- _ISTRUZIONI DELL'ESERCIZIO_
#1 Elenca tutti i nomi propri di persona e di luogo che compaiono nel testo su Lynn Margulis.
#2 Riscrivi in forma più breve il paragrafo del testo su Lynn Margulis che comincia con "Passata alla storia della biologia", mantenendone i fatti principali.
#3 Prosegui il testo su Lynn Margulis a partire dal punto in cui si interrompe.

- _ESTRATTO DEL DOCUMENTO_
====

Di Magali Prunai
Nel 1938, quando a Chicago venne alla luce Lynn Petra Alexander, nessuno poteva immaginare che quel giorno si faceva se non la storia della biologia, almeno una parte di essa.
Passata alla storia della biologia col nome del suo secondo marito, Margulis, come era prassi per una donna, soprattutto per una rarità come un’accademica in materie scientifiche a metà del secolo scorso, è nota soprattutto per i suoi studi sulla cellula e sull’evoluzione delle specie sulla Terra.

====

- _DATI_
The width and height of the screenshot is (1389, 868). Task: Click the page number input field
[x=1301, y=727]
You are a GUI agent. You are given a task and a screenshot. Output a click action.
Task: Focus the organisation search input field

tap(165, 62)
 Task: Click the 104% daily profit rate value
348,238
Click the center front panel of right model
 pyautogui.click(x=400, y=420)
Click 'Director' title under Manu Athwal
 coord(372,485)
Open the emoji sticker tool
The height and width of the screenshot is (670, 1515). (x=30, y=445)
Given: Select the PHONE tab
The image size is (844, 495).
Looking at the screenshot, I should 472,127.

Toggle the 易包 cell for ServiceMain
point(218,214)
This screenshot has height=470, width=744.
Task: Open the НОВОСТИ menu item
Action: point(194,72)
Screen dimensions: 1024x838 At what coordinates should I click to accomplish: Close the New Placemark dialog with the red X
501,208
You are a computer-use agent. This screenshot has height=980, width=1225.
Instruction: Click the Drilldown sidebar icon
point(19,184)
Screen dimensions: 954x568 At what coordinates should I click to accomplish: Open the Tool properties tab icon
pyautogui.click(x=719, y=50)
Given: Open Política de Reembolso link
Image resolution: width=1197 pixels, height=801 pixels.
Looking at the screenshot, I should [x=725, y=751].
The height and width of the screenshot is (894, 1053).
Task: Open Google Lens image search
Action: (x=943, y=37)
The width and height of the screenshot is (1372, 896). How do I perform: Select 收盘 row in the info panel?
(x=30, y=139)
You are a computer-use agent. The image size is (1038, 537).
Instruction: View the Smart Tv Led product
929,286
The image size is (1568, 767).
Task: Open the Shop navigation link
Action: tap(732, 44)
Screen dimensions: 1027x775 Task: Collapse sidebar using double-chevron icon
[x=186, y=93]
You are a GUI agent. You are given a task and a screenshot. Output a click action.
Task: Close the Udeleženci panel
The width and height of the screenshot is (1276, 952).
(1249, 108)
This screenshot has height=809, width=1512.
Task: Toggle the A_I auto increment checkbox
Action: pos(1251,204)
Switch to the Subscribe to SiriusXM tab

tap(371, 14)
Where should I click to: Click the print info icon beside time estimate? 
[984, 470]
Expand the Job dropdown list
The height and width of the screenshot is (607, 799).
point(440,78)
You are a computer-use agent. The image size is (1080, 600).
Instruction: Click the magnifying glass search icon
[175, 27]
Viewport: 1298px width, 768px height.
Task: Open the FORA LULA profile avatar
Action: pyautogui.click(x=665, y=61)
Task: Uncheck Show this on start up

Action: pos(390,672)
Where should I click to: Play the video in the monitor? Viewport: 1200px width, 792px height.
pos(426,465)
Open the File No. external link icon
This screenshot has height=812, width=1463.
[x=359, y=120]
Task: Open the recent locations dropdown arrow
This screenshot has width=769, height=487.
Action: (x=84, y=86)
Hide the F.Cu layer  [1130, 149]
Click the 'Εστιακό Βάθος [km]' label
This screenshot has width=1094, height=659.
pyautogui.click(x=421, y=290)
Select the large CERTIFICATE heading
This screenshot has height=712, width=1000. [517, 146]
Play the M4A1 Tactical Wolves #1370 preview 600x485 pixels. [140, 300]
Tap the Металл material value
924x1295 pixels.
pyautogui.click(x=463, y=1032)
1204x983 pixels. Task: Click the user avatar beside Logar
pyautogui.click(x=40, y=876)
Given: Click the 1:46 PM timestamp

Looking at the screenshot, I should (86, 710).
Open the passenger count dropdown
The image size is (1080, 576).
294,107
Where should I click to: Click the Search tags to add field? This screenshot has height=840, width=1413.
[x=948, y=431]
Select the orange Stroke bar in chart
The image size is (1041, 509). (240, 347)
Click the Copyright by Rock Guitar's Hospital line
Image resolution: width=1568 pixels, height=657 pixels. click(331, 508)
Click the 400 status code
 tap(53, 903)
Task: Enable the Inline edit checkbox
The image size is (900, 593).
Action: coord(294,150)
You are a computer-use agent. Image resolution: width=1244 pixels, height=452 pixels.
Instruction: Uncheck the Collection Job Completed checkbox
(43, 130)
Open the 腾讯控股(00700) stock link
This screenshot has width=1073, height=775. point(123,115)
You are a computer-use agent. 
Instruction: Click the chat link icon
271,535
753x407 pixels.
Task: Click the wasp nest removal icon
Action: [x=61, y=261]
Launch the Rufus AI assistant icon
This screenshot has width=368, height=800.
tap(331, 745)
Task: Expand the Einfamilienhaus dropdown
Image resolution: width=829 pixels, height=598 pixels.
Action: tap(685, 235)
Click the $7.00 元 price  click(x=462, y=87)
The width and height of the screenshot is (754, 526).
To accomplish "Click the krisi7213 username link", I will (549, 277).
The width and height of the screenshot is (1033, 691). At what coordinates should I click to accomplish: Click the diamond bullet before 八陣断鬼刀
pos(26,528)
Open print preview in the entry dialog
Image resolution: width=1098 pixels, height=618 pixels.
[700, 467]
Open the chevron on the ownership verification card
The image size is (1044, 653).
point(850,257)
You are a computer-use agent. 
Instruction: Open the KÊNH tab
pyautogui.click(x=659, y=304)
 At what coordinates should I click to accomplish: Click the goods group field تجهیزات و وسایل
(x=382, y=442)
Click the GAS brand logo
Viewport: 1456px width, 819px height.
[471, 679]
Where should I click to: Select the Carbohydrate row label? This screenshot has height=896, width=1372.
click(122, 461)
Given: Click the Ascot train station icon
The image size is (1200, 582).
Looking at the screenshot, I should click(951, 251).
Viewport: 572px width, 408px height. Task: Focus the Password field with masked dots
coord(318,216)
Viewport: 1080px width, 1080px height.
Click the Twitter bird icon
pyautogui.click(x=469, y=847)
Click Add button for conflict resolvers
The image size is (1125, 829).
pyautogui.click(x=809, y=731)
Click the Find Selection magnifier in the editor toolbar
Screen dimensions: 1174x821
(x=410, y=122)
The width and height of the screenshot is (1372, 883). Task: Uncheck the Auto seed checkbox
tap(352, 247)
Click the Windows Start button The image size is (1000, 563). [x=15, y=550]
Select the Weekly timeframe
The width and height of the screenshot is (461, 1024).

====

- _RISULTATI DELL'ESERCIZIO_
#1 Magali Prunai, Chicago, Lynn Petra Alexander, Margulis, Terra

#2 Ricordata con il cognome del secondo marito, Margulis, come si usava per le donne e soprattutto per una rara accademica in materie scientifiche a metà del secolo scorso, è famosa in particolare per gli studi sulla cellula e sull'evoluzione delle specie sulla Terra.

#3
Il suo studio, ancora oggi ritenuto valido e studiato, riguradante la simbiogenesi, ovvero come in un ambiente di circa 5 miliardi di anni fa ricco di gas si sono sviluppati batteri che, con l’aumentare della presenza di ossigeno, si sono “migliorati” fino a diventare organismi perennemente in simbiosi fino allo sviluppo di cellule con un proprio nucleo dalle quali sarebbero derivati piante, animali e funghi, fu rifiutato da dieci diverse pubblicazioni scientifiche, ritenendolo di scarso interesse e spesso rispedito al mittente con offese non trascrivibili. Uno dei problemi più grandi che la Margulis dovette affrontare fu il fatto di essere donna e, per questa ragione, veniva presa meno sul serio dai colleghi uomini che la ritenevano più adatta alla cura della casa e della prole.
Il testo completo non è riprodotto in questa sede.